SOUNDTRACK TO A COUP D'ETAT – COLONNA SONORA PER UN COLPO DI STATO
di Johan Grimonprez

Durata 150 minuti
Anno 2024
Genere Documentario

Nel gennaio 1961 il nuovo presidente del Congo, Patrice Lumumba, viene assassinato con la complicità di Belgio e Stati Uniti, per depredare le ricchezze del paese. Louis Armstrong è in tour in Congo e si trasforma inconsapevolmente nel paravento per il primo colpo di Stato post-coloniale in Africa, mentre altri artisti come Nina Simone, Duke Ellington e Dizzy Gillespie si chiedono qual è la loro posizione nel loro paese, in cui vige ancora la segregazione razziale. Il leader sovietico Nikita Kruscev denuncia all’Assemblea Generale la complicità delle Nazioni Unite nella destituzione (e poi assassinio) di Lumumba. Ecco che Abbey Lincoln e Max Roach irrompono nel palazzo dell’ONU per protestare. Questo film è un magistrale racconto a più voci e a ritmo di jazz e soul su come è stata minata l’autodeterminazione africana negli anni ’60.

Candidato agli Oscar 2025 come miglior documentario.

Musica dal vivo a a cura del Dipartimento Jazz Conservatorio Maderna-Lettimi:

Elena Franco - Vocals

Leonardo Drei - T. Sax

Mattia Alpini - Guit

Matteo Idà - DBass

Simone Bartoletti-Stella - Drums

La presentazione sarà a cura di Matteo Idà

I grandi del jazz hanno spesso imparato a suonare in modo spontaneo, grazie all’ascolto e all’esperienza diretta. Il jazz, basato principalmente su tradizione orale e improvvisazione, è un linguaggio musicale globale che richiede interazione tra musicisti.

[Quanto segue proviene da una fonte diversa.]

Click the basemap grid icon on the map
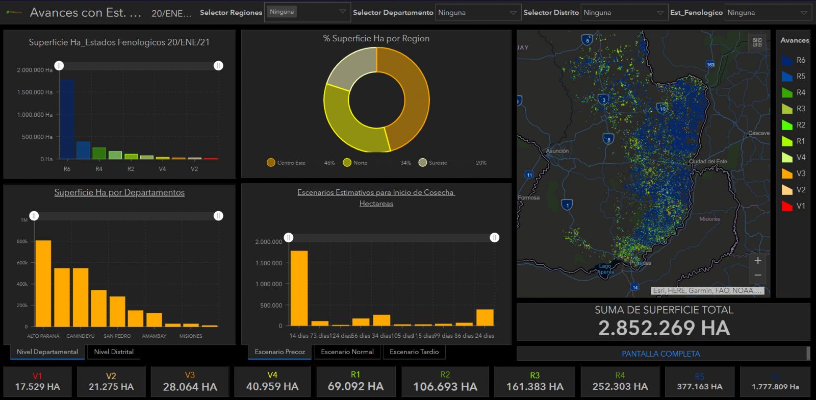This screenshot has width=816, height=400. pos(757,42)
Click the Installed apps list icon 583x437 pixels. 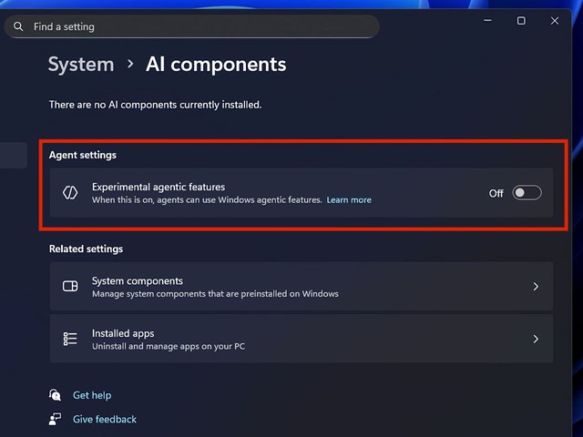tap(70, 339)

Ponendo l’accento sulla creatività, ha dimostrato di saper unire culture diverse, valorizzando anche le radici europee, con un approccio pedagogico completo.

Oggi i Conservatori italiani offrono percorsi accademici dedicati al jazz, con oltre 60 Dipartimenti e 550 cattedre per i nuovi linguaggi musicali.